Given data:
----
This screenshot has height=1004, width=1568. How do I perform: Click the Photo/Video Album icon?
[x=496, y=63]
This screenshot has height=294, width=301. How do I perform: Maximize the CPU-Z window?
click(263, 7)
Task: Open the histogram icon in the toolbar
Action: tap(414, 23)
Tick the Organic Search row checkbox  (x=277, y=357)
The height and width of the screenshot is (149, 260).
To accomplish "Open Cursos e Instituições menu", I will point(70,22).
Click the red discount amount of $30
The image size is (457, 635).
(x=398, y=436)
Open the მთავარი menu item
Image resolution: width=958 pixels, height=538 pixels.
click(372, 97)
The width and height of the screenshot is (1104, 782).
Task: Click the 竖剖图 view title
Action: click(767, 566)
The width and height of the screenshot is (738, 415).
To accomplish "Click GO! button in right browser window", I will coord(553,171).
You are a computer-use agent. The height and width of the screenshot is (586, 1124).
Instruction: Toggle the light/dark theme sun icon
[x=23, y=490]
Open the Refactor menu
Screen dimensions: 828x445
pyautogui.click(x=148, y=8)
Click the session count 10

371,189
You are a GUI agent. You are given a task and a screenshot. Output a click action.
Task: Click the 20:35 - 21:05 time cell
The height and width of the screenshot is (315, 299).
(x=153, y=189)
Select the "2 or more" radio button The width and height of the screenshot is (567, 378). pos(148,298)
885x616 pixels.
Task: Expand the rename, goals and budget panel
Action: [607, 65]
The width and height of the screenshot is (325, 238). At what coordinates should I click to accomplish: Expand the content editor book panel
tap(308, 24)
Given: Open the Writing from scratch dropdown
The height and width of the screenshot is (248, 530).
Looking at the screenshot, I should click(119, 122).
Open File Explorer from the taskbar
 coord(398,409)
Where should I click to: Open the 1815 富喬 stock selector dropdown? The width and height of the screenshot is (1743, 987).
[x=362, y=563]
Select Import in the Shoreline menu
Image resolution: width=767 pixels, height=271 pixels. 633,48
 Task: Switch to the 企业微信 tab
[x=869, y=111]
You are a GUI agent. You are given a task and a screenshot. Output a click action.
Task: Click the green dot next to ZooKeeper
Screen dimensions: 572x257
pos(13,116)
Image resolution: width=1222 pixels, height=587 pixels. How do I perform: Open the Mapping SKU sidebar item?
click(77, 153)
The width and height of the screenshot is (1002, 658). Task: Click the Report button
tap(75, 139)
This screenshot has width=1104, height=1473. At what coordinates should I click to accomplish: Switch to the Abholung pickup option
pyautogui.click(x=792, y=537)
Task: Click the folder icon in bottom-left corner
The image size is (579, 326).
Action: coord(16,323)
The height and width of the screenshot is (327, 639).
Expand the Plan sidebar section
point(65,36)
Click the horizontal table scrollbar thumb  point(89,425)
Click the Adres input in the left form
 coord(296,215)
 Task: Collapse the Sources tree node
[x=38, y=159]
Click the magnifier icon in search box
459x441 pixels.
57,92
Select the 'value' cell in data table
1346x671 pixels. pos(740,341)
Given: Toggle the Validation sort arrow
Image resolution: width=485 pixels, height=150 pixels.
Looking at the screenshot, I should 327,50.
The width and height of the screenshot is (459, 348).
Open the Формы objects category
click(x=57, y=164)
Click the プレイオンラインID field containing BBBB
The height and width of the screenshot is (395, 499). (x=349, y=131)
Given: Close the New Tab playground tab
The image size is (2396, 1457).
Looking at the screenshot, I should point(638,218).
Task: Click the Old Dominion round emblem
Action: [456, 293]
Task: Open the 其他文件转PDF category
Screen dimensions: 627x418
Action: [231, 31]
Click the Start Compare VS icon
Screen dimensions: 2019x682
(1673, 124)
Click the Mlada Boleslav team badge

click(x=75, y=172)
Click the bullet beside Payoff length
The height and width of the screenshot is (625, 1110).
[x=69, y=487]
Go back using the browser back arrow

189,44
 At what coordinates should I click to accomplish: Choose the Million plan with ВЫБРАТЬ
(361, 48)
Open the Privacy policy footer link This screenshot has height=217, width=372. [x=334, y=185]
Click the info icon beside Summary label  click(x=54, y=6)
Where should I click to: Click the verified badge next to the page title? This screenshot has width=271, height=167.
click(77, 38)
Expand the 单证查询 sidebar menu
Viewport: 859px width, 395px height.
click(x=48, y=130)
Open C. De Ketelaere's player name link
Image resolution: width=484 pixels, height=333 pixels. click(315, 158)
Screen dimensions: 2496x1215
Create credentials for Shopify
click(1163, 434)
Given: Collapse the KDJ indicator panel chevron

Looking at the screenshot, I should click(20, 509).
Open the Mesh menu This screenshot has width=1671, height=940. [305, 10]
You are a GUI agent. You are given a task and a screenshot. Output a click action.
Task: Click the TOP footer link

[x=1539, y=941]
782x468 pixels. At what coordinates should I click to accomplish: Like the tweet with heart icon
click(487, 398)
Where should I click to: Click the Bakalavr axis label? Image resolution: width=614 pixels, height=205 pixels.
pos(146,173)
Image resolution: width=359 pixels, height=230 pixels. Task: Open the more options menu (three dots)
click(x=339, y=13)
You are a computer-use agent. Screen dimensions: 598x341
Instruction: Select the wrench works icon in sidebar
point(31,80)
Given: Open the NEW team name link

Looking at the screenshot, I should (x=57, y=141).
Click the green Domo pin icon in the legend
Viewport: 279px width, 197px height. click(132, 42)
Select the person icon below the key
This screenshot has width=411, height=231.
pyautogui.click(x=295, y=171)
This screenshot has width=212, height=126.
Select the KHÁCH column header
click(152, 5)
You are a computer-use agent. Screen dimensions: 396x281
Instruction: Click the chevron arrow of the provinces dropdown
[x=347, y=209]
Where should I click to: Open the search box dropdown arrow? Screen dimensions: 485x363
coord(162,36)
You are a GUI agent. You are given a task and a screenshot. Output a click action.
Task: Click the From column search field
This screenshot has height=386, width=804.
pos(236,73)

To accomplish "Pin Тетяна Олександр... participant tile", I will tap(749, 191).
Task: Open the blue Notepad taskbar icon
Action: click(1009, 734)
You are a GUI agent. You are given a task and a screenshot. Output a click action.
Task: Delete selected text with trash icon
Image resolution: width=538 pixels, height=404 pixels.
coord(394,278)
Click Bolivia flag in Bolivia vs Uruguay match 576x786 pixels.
----
Rewrite the stretch of rows from the line that contains "Click the Mlada Boleslav team badge" through the line that contains "click(x=339, y=13)", replacing "footer link" with "bottom-of-page link" and leaving all else unchanged. Give only those lines.

Click the Mlada Boleslav team badge

click(x=75, y=172)
Click the bullet beside Payoff length
The height and width of the screenshot is (625, 1110).
[x=69, y=487]
Go back using the browser back arrow

189,44
 At what coordinates should I click to accomplish: Choose the Million plan with ВЫБРАТЬ
(361, 48)
Open the Privacy policy bottom-of-page link This screenshot has height=217, width=372. [x=334, y=185]
Click the info icon beside Summary label  click(x=54, y=6)
Where should I click to: Click the verified badge next to the page title? This screenshot has width=271, height=167.
click(77, 38)
Expand the 单证查询 sidebar menu
Viewport: 859px width, 395px height.
click(x=48, y=130)
Open C. De Ketelaere's player name link
Image resolution: width=484 pixels, height=333 pixels. click(315, 158)
Screen dimensions: 2496x1215
Create credentials for Shopify
click(1163, 434)
Given: Collapse the KDJ indicator panel chevron

Looking at the screenshot, I should click(20, 509).
Open the Mesh menu This screenshot has width=1671, height=940. [305, 10]
You are a GUI agent. You are given a task and a screenshot. Output a click action.
Task: Click the TOP bottom-of-page link

[x=1539, y=941]
782x468 pixels. At what coordinates should I click to accomplish: Like the tweet with heart icon
click(487, 398)
Where should I click to: Click the Bakalavr axis label? Image resolution: width=614 pixels, height=205 pixels.
pos(146,173)
Image resolution: width=359 pixels, height=230 pixels. Task: Open the more options menu (three dots)
click(x=339, y=13)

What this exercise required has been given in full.